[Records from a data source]
○ ○ ○ ○
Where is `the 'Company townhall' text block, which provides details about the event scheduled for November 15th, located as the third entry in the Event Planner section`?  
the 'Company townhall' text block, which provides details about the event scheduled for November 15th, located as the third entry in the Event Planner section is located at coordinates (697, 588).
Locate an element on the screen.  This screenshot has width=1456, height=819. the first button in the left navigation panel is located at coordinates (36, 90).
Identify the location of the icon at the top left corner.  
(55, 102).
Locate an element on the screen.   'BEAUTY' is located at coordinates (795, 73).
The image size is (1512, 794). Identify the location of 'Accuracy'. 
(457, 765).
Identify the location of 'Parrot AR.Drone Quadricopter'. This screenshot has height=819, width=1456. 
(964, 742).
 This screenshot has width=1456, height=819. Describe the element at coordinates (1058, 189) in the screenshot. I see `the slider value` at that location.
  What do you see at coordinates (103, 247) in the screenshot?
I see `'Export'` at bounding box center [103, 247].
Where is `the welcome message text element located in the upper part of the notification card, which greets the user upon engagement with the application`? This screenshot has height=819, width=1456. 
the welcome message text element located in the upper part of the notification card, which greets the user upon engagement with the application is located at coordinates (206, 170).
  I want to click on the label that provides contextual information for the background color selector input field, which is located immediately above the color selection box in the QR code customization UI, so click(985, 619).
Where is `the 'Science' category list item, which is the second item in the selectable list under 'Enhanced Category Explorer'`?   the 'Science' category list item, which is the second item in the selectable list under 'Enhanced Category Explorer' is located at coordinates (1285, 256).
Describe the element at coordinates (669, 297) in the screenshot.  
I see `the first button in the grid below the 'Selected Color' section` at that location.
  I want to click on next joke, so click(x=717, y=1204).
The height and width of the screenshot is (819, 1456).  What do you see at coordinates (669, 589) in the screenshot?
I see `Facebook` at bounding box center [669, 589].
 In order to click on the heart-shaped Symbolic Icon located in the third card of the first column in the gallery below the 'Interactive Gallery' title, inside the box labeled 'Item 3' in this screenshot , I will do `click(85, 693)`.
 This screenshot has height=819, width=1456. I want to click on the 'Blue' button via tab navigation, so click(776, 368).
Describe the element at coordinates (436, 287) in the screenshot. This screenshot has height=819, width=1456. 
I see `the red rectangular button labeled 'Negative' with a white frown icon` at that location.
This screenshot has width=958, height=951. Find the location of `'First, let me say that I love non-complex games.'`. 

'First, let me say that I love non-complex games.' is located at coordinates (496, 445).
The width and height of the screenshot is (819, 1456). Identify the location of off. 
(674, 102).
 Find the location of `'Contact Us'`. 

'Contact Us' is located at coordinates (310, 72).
○ ○ ○ ○
The problem
Write out all the records again, replacing "Identify the location of" with "Point out the location of" wherever it occurs and leaving everything else unchanged.

Answer to this task
Where is `the 'Company townhall' text block, which provides details about the event scheduled for November 15th, located as the third entry in the Event Planner section`?  
the 'Company townhall' text block, which provides details about the event scheduled for November 15th, located as the third entry in the Event Planner section is located at coordinates (697, 588).
Locate an element on the screen.  This screenshot has width=1456, height=819. the first button in the left navigation panel is located at coordinates (36, 90).
Point out the location of the icon at the top left corner.  
(55, 102).
Locate an element on the screen.   'BEAUTY' is located at coordinates (795, 73).
The image size is (1512, 794). Point out the location of 'Accuracy'. 
(457, 765).
Point out the location of 'Parrot AR.Drone Quadricopter'. This screenshot has height=819, width=1456. 
(964, 742).
 This screenshot has width=1456, height=819. Describe the element at coordinates (1058, 189) in the screenshot. I see `the slider value` at that location.
  What do you see at coordinates (103, 247) in the screenshot?
I see `'Export'` at bounding box center [103, 247].
Where is `the welcome message text element located in the upper part of the notification card, which greets the user upon engagement with the application`? This screenshot has height=819, width=1456. 
the welcome message text element located in the upper part of the notification card, which greets the user upon engagement with the application is located at coordinates (206, 170).
  I want to click on the label that provides contextual information for the background color selector input field, which is located immediately above the color selection box in the QR code customization UI, so click(985, 619).
Where is `the 'Science' category list item, which is the second item in the selectable list under 'Enhanced Category Explorer'`?   the 'Science' category list item, which is the second item in the selectable list under 'Enhanced Category Explorer' is located at coordinates (1285, 256).
Describe the element at coordinates (669, 297) in the screenshot.  
I see `the first button in the grid below the 'Selected Color' section` at that location.
  I want to click on next joke, so click(x=717, y=1204).
The height and width of the screenshot is (819, 1456).  What do you see at coordinates (669, 589) in the screenshot?
I see `Facebook` at bounding box center [669, 589].
 In order to click on the heart-shaped Symbolic Icon located in the third card of the first column in the gallery below the 'Interactive Gallery' title, inside the box labeled 'Item 3' in this screenshot , I will do `click(85, 693)`.
 This screenshot has height=819, width=1456. I want to click on the 'Blue' button via tab navigation, so click(776, 368).
Describe the element at coordinates (436, 287) in the screenshot. This screenshot has height=819, width=1456. 
I see `the red rectangular button labeled 'Negative' with a white frown icon` at that location.
This screenshot has width=958, height=951. Find the location of `'First, let me say that I love non-complex games.'`. 

'First, let me say that I love non-complex games.' is located at coordinates (496, 445).
The width and height of the screenshot is (819, 1456). Point out the location of off. 
(674, 102).
 Find the location of `'Contact Us'`. 

'Contact Us' is located at coordinates (310, 72).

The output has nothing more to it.